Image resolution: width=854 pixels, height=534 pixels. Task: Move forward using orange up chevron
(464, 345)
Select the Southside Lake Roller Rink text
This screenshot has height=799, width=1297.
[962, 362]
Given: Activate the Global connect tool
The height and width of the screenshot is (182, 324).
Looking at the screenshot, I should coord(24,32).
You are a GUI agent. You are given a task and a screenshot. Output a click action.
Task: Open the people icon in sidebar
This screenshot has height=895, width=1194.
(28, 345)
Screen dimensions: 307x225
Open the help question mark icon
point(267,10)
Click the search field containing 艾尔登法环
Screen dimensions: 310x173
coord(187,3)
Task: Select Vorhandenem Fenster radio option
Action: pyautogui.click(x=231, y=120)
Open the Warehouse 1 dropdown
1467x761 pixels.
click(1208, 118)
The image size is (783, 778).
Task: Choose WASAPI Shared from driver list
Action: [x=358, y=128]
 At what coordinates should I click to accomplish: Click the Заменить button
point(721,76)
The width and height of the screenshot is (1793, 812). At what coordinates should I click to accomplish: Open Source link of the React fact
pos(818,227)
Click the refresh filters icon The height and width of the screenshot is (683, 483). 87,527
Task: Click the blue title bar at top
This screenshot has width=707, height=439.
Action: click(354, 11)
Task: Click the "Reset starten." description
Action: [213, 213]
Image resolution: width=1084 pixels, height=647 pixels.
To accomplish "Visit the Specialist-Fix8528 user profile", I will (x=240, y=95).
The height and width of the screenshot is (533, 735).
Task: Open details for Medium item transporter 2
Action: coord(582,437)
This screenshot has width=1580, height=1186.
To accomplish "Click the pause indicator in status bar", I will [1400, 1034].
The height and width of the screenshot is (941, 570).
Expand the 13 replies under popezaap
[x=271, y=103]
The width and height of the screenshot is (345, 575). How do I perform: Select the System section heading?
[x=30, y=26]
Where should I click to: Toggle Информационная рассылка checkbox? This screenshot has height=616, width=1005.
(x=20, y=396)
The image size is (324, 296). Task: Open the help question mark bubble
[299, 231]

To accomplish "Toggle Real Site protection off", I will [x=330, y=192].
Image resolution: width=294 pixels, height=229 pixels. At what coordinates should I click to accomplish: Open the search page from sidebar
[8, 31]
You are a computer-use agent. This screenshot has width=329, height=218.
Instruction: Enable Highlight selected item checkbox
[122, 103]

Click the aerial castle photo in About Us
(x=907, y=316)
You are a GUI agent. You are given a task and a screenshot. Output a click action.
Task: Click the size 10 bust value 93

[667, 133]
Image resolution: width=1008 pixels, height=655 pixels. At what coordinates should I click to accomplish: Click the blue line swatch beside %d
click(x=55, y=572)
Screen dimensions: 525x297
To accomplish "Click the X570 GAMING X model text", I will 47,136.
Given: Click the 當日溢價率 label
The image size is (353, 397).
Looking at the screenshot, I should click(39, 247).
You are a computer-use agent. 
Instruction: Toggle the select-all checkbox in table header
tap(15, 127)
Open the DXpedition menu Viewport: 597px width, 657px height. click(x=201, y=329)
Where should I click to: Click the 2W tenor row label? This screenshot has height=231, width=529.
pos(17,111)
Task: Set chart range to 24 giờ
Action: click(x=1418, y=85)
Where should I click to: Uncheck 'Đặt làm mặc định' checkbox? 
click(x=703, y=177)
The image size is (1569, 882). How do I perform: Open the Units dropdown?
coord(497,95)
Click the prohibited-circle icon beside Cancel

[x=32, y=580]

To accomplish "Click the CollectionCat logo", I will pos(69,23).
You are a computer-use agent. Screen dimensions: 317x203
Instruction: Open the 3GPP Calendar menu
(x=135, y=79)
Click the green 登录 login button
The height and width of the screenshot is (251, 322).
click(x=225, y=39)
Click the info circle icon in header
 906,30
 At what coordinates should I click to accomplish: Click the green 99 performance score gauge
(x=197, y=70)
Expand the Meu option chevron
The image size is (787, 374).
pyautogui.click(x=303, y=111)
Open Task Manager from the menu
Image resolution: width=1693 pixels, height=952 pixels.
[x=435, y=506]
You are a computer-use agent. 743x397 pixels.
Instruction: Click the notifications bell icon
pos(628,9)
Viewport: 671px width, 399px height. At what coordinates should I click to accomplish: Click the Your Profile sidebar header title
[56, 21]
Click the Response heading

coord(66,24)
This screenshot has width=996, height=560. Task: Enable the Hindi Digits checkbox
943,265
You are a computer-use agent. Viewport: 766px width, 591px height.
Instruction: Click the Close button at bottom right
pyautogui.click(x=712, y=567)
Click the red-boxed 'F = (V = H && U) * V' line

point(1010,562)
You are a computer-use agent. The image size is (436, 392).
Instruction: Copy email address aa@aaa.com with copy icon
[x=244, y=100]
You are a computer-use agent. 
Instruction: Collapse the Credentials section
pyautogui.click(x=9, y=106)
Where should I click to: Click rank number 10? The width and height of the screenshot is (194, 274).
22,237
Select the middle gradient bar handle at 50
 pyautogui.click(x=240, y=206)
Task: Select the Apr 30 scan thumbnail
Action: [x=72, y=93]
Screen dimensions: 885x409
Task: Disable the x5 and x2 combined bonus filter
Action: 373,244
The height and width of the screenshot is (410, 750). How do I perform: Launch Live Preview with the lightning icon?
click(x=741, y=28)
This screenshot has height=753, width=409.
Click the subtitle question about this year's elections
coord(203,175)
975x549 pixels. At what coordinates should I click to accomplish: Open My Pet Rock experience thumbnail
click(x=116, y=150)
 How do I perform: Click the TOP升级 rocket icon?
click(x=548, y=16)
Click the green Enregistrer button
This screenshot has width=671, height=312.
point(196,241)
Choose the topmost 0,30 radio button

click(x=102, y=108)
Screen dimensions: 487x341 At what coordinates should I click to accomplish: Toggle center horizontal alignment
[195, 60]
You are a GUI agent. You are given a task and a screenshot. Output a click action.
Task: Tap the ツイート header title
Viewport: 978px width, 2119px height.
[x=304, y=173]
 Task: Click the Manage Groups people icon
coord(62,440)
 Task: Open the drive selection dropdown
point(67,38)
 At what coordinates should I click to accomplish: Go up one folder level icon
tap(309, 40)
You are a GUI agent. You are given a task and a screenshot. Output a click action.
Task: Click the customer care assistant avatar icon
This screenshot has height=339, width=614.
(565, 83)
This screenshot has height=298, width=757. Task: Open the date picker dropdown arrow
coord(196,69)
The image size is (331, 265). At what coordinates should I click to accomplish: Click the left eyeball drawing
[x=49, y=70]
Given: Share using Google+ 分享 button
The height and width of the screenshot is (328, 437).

§ **What you should do**: Reproduce all of the data above verbatim, line by line, from the first line to the last.

§ **The response**:
Image resolution: width=854 pixels, height=534 pixels. Task: Move forward using orange up chevron
(464, 345)
Select the Southside Lake Roller Rink text
This screenshot has height=799, width=1297.
[962, 362]
Given: Activate the Global connect tool
The height and width of the screenshot is (182, 324).
Looking at the screenshot, I should coord(24,32).
You are a GUI agent. You are given a task and a screenshot. Output a click action.
Task: Open the people icon in sidebar
This screenshot has height=895, width=1194.
(28, 345)
Screen dimensions: 307x225
Open the help question mark icon
point(267,10)
Click the search field containing 艾尔登法环
Screen dimensions: 310x173
coord(187,3)
Task: Select Vorhandenem Fenster radio option
Action: pyautogui.click(x=231, y=120)
Open the Warehouse 1 dropdown
1467x761 pixels.
click(1208, 118)
The image size is (783, 778).
Task: Choose WASAPI Shared from driver list
Action: [x=358, y=128]
 At what coordinates should I click to accomplish: Click the Заменить button
point(721,76)
The width and height of the screenshot is (1793, 812). At what coordinates should I click to accomplish: Open Source link of the React fact
pos(818,227)
Click the refresh filters icon The height and width of the screenshot is (683, 483). 87,527
Task: Click the blue title bar at top
This screenshot has width=707, height=439.
Action: click(354, 11)
Task: Click the "Reset starten." description
Action: [213, 213]
Image resolution: width=1084 pixels, height=647 pixels.
To accomplish "Visit the Specialist-Fix8528 user profile", I will (x=240, y=95).
The height and width of the screenshot is (533, 735).
Task: Open details for Medium item transporter 2
Action: coord(582,437)
This screenshot has width=1580, height=1186.
To accomplish "Click the pause indicator in status bar", I will [1400, 1034].
The height and width of the screenshot is (941, 570).
Expand the 13 replies under popezaap
[x=271, y=103]
The width and height of the screenshot is (345, 575). How do I perform: Select the System section heading?
[x=30, y=26]
Where should I click to: Toggle Информационная рассылка checkbox? This screenshot has height=616, width=1005.
(x=20, y=396)
The image size is (324, 296). Task: Open the help question mark bubble
[299, 231]

To accomplish "Toggle Real Site protection off", I will [x=330, y=192].
Image resolution: width=294 pixels, height=229 pixels. At what coordinates should I click to accomplish: Open the search page from sidebar
[8, 31]
You are a computer-use agent. This screenshot has width=329, height=218.
Instruction: Enable Highlight selected item checkbox
[122, 103]

Click the aerial castle photo in About Us
(x=907, y=316)
You are a GUI agent. You are given a task and a screenshot. Output a click action.
Task: Click the size 10 bust value 93

[667, 133]
Image resolution: width=1008 pixels, height=655 pixels. At what coordinates should I click to accomplish: Click the blue line swatch beside %d
click(x=55, y=572)
Screen dimensions: 525x297
To accomplish "Click the X570 GAMING X model text", I will 47,136.
Given: Click the 當日溢價率 label
The image size is (353, 397).
Looking at the screenshot, I should click(39, 247).
You are a computer-use agent. 
Instruction: Toggle the select-all checkbox in table header
tap(15, 127)
Open the DXpedition menu Viewport: 597px width, 657px height. click(x=201, y=329)
Where should I click to: Click the 2W tenor row label? This screenshot has height=231, width=529.
pos(17,111)
Task: Set chart range to 24 giờ
Action: click(x=1418, y=85)
Where should I click to: Uncheck 'Đặt làm mặc định' checkbox? 
click(x=703, y=177)
The image size is (1569, 882). How do I perform: Open the Units dropdown?
coord(497,95)
Click the prohibited-circle icon beside Cancel

[x=32, y=580]

To accomplish "Click the CollectionCat logo", I will pos(69,23).
You are a computer-use agent. Screen dimensions: 317x203
Instruction: Open the 3GPP Calendar menu
(x=135, y=79)
Click the green 登录 login button
The height and width of the screenshot is (251, 322).
click(x=225, y=39)
Click the info circle icon in header
 906,30
 At what coordinates should I click to accomplish: Click the green 99 performance score gauge
(x=197, y=70)
Expand the Meu option chevron
The image size is (787, 374).
pyautogui.click(x=303, y=111)
Open Task Manager from the menu
Image resolution: width=1693 pixels, height=952 pixels.
[x=435, y=506]
You are a computer-use agent. 743x397 pixels.
Instruction: Click the notifications bell icon
pos(628,9)
Viewport: 671px width, 399px height. At what coordinates should I click to accomplish: Click the Your Profile sidebar header title
[56, 21]
Click the Response heading

coord(66,24)
This screenshot has width=996, height=560. Task: Enable the Hindi Digits checkbox
943,265
You are a computer-use agent. Viewport: 766px width, 591px height.
Instruction: Click the Close button at bottom right
pyautogui.click(x=712, y=567)
Click the red-boxed 'F = (V = H && U) * V' line

point(1010,562)
You are a computer-use agent. The image size is (436, 392).
Instruction: Copy email address aa@aaa.com with copy icon
[x=244, y=100]
You are a computer-use agent. 
Instruction: Collapse the Credentials section
pyautogui.click(x=9, y=106)
Where should I click to: Click rank number 10? The width and height of the screenshot is (194, 274).
22,237
Select the middle gradient bar handle at 50
 pyautogui.click(x=240, y=206)
Task: Select the Apr 30 scan thumbnail
Action: [x=72, y=93]
Screen dimensions: 885x409
Task: Disable the x5 and x2 combined bonus filter
Action: 373,244
The height and width of the screenshot is (410, 750). How do I perform: Launch Live Preview with the lightning icon?
click(x=741, y=28)
This screenshot has height=753, width=409.
Click the subtitle question about this year's elections
coord(203,175)
975x549 pixels. At what coordinates should I click to accomplish: Open My Pet Rock experience thumbnail
click(x=116, y=150)
 How do I perform: Click the TOP升级 rocket icon?
click(x=548, y=16)
Click the green Enregistrer button
This screenshot has width=671, height=312.
point(196,241)
Choose the topmost 0,30 radio button

click(x=102, y=108)
Screen dimensions: 487x341 At what coordinates should I click to accomplish: Toggle center horizontal alignment
[195, 60]
You are a GUI agent. You are given a task and a screenshot. Output a click action.
Task: Tap the ツイート header title
Viewport: 978px width, 2119px height.
[x=304, y=173]
 Task: Click the Manage Groups people icon
coord(62,440)
 Task: Open the drive selection dropdown
point(67,38)
 At what coordinates should I click to accomplish: Go up one folder level icon
tap(309, 40)
You are a GUI agent. You are given a task and a screenshot. Output a click action.
Task: Click the customer care assistant avatar icon
This screenshot has height=339, width=614.
(565, 83)
This screenshot has height=298, width=757. Task: Open the date picker dropdown arrow
coord(196,69)
The image size is (331, 265). At what coordinates should I click to accomplish: Click the left eyeball drawing
[x=49, y=70]
Given: Share using Google+ 分享 button
The height and width of the screenshot is (328, 437).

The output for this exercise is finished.